The New York City Aids Memorial in has unveiled a new, site-specific sculpture by Jim Hodges as part of its public art initiative and the city’s Art in the Parks programme. Opened in 2016 to honour the more than 100,000 New Yorkers who have died of Aids, the memorial has hosted nearly 20 installations and events by artists including Jean-Michel Othoniel and Jenny Holzer. Entitled Craig’s closet (2023), Hodges’s sculpture will be on view for a full year, allowing Memorial visitors to engage with it during Pride Month in June and beyond. Taking the form of a granite and painted bronze replica of a domestic bedroom closet complete with hanging clothes and shelves packed with personal objects, Craig’s closet explores memory, loss and healing.
“We’d always envisioned the park as a living, breathing space,” says Keith Fox, the chair of the memorial’s board. “Memory and memorialisation, especially around something as complex and ongoing as the Aids epidemic, can be fraught, but the arts provide a wonderful entry point to consider the impact of Aids, not just on the creative community, but in relation to New York City and the world as a whole.”
Under executive director Dave Harper, the memorial’s programmes have spanned artistic disciplines and mediums to engage with a broad audience and teach visitors about the lives and work of people who were lost to Aids, as well as the activists and caretakers who have continued the fight for the last four decades. Hodges’s sculpture weighs 9,000 pounds and stands nearly nine feet tall, making it one of the memorial’s most complex projects to date.
Located in St. Vincent’s Triangle adjacent to many spaces that were central to the early years of the HIV/Aids crisis—including the former hospital that was home to the first and largest Aids ward on the East Coast of the United States—the site of the Memorial acts as a poignant reminder of the history of the area and the disease.
“I hope people see Craig’s closet as a mirror to their own understanding of love and remembrance,” says Fox. “I think visitors will use the installation as a place to remember someone they love, to reflect on loss and to feel connected to our shared history. Most of all, I hope they feel renewed by the incredible poetry and beauty of Jim’s work.”
Hodges himself lived and worked in New York as a queer artist at the height of the Aids crisis in the city and lost many friends to illnesses related to the disease.
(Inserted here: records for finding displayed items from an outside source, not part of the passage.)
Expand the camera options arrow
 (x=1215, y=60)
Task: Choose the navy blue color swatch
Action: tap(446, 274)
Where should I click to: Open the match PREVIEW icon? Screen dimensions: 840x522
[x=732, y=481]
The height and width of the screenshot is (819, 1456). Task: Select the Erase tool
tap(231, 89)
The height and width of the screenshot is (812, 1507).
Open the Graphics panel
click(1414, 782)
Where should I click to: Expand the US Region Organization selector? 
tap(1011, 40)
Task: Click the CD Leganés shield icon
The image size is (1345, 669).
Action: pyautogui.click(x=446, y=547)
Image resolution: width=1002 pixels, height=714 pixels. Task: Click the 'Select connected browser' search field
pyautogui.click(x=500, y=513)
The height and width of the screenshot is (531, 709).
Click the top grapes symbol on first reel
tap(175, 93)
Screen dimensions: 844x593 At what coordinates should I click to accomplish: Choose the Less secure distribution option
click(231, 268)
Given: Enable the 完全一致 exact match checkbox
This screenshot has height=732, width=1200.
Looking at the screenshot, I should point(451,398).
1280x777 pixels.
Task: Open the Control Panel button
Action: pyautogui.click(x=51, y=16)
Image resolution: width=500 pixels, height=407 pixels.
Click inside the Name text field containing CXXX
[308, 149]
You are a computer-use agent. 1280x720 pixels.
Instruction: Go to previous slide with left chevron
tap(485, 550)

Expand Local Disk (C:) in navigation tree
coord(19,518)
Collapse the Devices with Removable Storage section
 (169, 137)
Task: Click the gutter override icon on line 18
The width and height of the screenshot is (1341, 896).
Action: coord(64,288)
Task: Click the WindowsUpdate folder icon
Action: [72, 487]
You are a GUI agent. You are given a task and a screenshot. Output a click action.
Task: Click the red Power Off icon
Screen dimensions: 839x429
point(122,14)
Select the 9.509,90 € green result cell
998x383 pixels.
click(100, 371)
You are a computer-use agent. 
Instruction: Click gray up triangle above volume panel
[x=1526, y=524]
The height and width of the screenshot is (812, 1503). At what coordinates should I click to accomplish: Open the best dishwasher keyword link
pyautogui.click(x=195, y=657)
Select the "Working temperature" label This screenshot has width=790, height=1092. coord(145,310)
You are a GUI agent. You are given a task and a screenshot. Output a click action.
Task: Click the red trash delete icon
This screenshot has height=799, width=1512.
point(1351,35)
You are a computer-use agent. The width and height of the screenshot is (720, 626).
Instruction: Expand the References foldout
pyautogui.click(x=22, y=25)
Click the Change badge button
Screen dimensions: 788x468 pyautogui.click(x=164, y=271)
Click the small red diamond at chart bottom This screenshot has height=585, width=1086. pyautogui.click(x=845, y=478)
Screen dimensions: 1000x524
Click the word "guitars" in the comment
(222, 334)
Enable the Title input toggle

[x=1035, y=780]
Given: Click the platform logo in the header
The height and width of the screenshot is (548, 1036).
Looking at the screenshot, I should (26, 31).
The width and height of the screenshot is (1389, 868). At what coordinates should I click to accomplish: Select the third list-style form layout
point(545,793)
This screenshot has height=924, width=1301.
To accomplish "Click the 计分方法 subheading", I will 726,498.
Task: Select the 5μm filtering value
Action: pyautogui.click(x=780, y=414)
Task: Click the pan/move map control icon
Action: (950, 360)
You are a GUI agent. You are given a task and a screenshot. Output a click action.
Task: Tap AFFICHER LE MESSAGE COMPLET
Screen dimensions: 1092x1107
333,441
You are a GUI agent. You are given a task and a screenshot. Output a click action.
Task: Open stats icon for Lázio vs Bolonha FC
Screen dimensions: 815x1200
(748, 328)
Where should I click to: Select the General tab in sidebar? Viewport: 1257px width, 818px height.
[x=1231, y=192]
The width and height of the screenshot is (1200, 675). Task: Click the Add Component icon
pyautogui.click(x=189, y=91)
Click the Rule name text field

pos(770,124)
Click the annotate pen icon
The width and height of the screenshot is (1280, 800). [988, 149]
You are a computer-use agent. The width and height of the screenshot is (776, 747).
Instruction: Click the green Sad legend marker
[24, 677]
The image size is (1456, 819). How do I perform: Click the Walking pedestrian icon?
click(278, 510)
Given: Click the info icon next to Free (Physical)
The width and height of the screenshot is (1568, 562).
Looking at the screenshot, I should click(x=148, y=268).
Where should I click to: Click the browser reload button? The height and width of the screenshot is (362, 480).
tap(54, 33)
In creating Craig’s closet, he considered the layered significance of a closet as a private space to conceal the items we cherish and collect. “Inside a closet, time itself is frozen in contrasting meters and ­­timelines fragmented in the things accumulated and arranged in juxtaposed order, stacked and aligned or quickly thrown or casually put there to be taken care of later,” Hodges writes in a statement accompanying the sculpture. “The scene is set and the narratives that blossom come alive whenever the doors swing open, each time giving us a reading, a reminder, an understanding of who we are, where we have been, secrets and dreams we hold.” Hodges's closet remains permanently open for viewers to read their own meaning into its contents.
“The privilege to show Craig’s closet in association and with the sponsorship of the New York City Aids Memorial, as well as with the support of so many who dedicated and devoted their time and energies to bring the work to the public, is a great honour,” Hodges tells The Art Newspaper. “I am beyond grateful that this piece is being unveiled in this context, in this moment, at this site.”